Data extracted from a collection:
═══

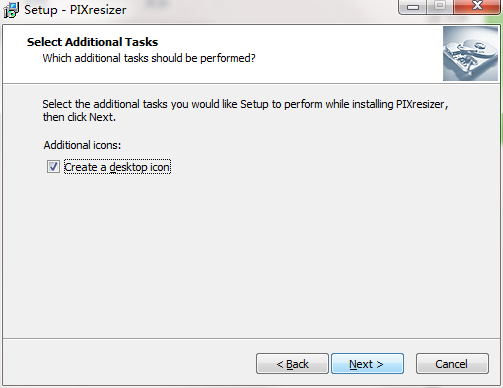This screenshot has width=503, height=388.
Task: Click the 'Select Additional Tasks' heading
Action: click(92, 42)
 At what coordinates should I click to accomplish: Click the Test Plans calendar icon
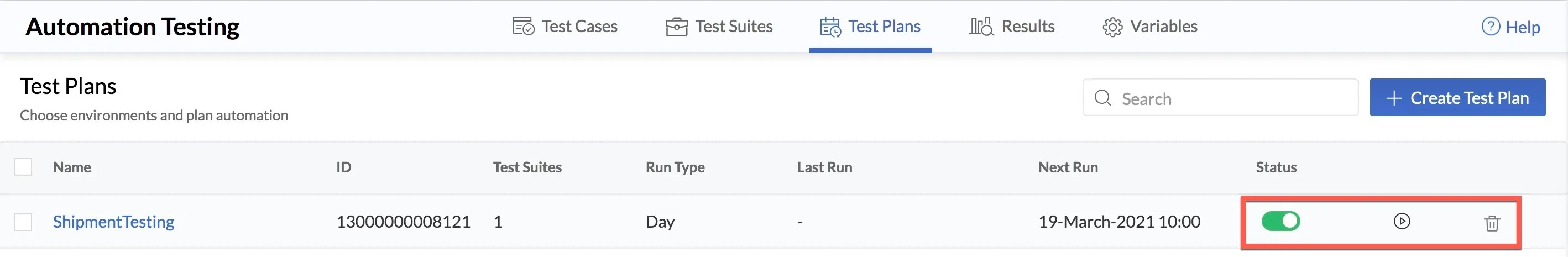[830, 27]
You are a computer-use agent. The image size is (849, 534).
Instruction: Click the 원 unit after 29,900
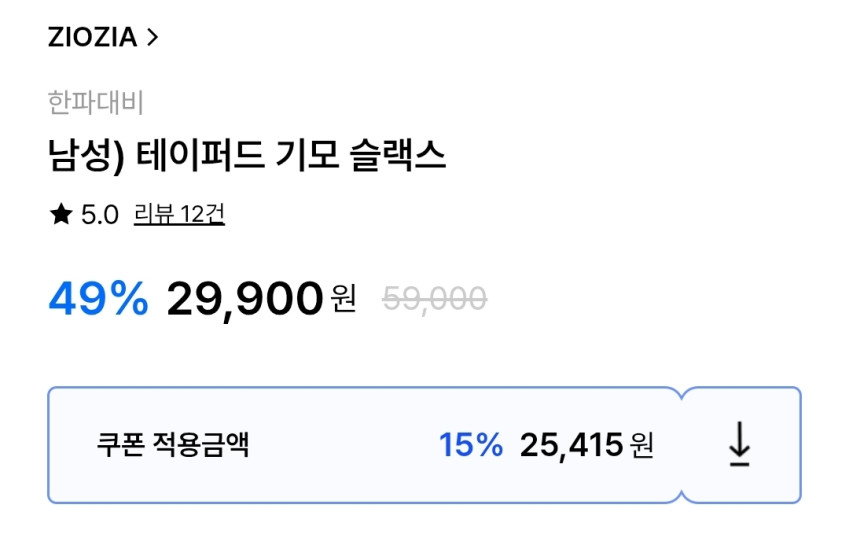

═══

• Your task: A word-for-word copy of the lines from the one with "At what coordinates" through the last line of the data above is required, with both end lines included and no pictures.

• Your response:
 At what coordinates should I click to accomplish: Click the Test Plans calendar icon
[830, 27]
You are a computer-use agent. The image size is (849, 534).
Instruction: Click the 원 unit after 29,900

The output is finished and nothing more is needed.